SUPPLIED INFORMATION —

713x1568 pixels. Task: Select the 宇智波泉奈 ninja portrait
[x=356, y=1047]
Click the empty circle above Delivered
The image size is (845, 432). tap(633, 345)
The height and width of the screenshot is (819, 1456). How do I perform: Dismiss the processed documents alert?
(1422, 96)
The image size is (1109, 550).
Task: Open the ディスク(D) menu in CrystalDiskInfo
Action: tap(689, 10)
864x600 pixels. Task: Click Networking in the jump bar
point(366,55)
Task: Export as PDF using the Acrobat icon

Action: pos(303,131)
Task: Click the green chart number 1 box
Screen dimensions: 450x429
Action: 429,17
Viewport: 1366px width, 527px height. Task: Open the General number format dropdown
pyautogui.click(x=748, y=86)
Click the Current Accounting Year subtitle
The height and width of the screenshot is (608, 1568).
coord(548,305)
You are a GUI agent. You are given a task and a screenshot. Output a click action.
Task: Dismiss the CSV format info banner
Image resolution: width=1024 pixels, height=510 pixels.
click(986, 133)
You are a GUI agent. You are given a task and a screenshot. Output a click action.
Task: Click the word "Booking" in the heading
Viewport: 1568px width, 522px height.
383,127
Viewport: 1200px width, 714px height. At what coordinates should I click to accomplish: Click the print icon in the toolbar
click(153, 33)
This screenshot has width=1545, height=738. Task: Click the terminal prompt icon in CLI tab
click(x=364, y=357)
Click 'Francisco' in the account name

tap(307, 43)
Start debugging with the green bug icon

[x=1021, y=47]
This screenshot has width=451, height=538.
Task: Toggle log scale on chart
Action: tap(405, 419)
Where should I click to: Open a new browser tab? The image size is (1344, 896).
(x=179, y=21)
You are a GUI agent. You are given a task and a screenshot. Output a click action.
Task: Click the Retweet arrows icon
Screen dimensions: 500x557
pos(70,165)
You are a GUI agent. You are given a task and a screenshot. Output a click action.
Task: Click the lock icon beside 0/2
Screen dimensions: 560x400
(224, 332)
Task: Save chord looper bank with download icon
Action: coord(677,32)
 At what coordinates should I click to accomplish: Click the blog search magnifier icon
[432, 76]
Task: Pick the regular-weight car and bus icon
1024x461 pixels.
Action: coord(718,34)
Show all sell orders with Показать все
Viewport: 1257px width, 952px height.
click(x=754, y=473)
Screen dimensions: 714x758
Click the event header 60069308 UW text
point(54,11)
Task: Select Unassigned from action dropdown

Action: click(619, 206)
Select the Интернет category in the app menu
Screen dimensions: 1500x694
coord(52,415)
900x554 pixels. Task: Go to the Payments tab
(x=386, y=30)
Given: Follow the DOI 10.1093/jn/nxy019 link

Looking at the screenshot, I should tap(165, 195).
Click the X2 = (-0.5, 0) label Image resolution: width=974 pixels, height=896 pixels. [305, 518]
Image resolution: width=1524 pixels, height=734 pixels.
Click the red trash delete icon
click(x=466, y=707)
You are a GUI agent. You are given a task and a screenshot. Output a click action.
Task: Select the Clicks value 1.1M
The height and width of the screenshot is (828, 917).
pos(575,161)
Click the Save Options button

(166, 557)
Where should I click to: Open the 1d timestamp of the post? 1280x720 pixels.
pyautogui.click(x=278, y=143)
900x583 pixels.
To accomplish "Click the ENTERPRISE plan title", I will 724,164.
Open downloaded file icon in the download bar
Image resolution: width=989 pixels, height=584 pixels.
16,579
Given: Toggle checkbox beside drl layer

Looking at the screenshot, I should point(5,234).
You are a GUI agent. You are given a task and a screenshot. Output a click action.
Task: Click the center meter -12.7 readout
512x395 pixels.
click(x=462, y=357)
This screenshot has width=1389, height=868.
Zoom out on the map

REQUIRED WORK —
Reproduce all of the records above word for word, keeping each line as it stands.

FULL RESPONSE —
713x1568 pixels. Task: Select the 宇智波泉奈 ninja portrait
[x=356, y=1047]
Click the empty circle above Delivered
The image size is (845, 432). tap(633, 345)
The height and width of the screenshot is (819, 1456). How do I perform: Dismiss the processed documents alert?
(1422, 96)
The image size is (1109, 550).
Task: Open the ディスク(D) menu in CrystalDiskInfo
Action: tap(689, 10)
864x600 pixels. Task: Click Networking in the jump bar
point(366,55)
Task: Export as PDF using the Acrobat icon

Action: pos(303,131)
Task: Click the green chart number 1 box
Screen dimensions: 450x429
Action: 429,17
Viewport: 1366px width, 527px height. Task: Open the General number format dropdown
pyautogui.click(x=748, y=86)
Click the Current Accounting Year subtitle
The height and width of the screenshot is (608, 1568).
coord(548,305)
You are a GUI agent. You are given a task and a screenshot. Output a click action.
Task: Dismiss the CSV format info banner
Image resolution: width=1024 pixels, height=510 pixels.
click(986, 133)
You are a GUI agent. You are given a task and a screenshot. Output a click action.
Task: Click the word "Booking" in the heading
Viewport: 1568px width, 522px height.
383,127
Viewport: 1200px width, 714px height. At what coordinates should I click to accomplish: Click the print icon in the toolbar
click(153, 33)
This screenshot has width=1545, height=738. Task: Click the terminal prompt icon in CLI tab
click(x=364, y=357)
Click 'Francisco' in the account name

tap(307, 43)
Start debugging with the green bug icon

[x=1021, y=47]
This screenshot has width=451, height=538.
Task: Toggle log scale on chart
Action: tap(405, 419)
Where should I click to: Open a new browser tab? The image size is (1344, 896).
(x=179, y=21)
You are a GUI agent. You are given a task and a screenshot. Output a click action.
Task: Click the Retweet arrows icon
Screen dimensions: 500x557
pos(70,165)
You are a GUI agent. You are given a task and a screenshot. Output a click action.
Task: Click the lock icon beside 0/2
Screen dimensions: 560x400
(224, 332)
Task: Save chord looper bank with download icon
Action: coord(677,32)
 At what coordinates should I click to accomplish: Click the blog search magnifier icon
[432, 76]
Task: Pick the regular-weight car and bus icon
1024x461 pixels.
Action: coord(718,34)
Show all sell orders with Показать все
Viewport: 1257px width, 952px height.
click(x=754, y=473)
Screen dimensions: 714x758
Click the event header 60069308 UW text
point(54,11)
Task: Select Unassigned from action dropdown

Action: click(619, 206)
Select the Интернет category in the app menu
Screen dimensions: 1500x694
coord(52,415)
900x554 pixels. Task: Go to the Payments tab
(x=386, y=30)
Given: Follow the DOI 10.1093/jn/nxy019 link

Looking at the screenshot, I should tap(165, 195).
Click the X2 = (-0.5, 0) label Image resolution: width=974 pixels, height=896 pixels. [305, 518]
Image resolution: width=1524 pixels, height=734 pixels.
Click the red trash delete icon
click(x=466, y=707)
You are a GUI agent. You are given a task and a screenshot. Output a click action.
Task: Select the Clicks value 1.1M
The height and width of the screenshot is (828, 917).
pos(575,161)
Click the Save Options button

(166, 557)
Where should I click to: Open the 1d timestamp of the post? 1280x720 pixels.
pyautogui.click(x=278, y=143)
900x583 pixels.
To accomplish "Click the ENTERPRISE plan title", I will 724,164.
Open downloaded file icon in the download bar
Image resolution: width=989 pixels, height=584 pixels.
16,579
Given: Toggle checkbox beside drl layer

Looking at the screenshot, I should point(5,234).
You are a GUI agent. You are given a task and a screenshot. Output a click action.
Task: Click the center meter -12.7 readout
512x395 pixels.
click(x=462, y=357)
This screenshot has width=1389, height=868.
Zoom out on the map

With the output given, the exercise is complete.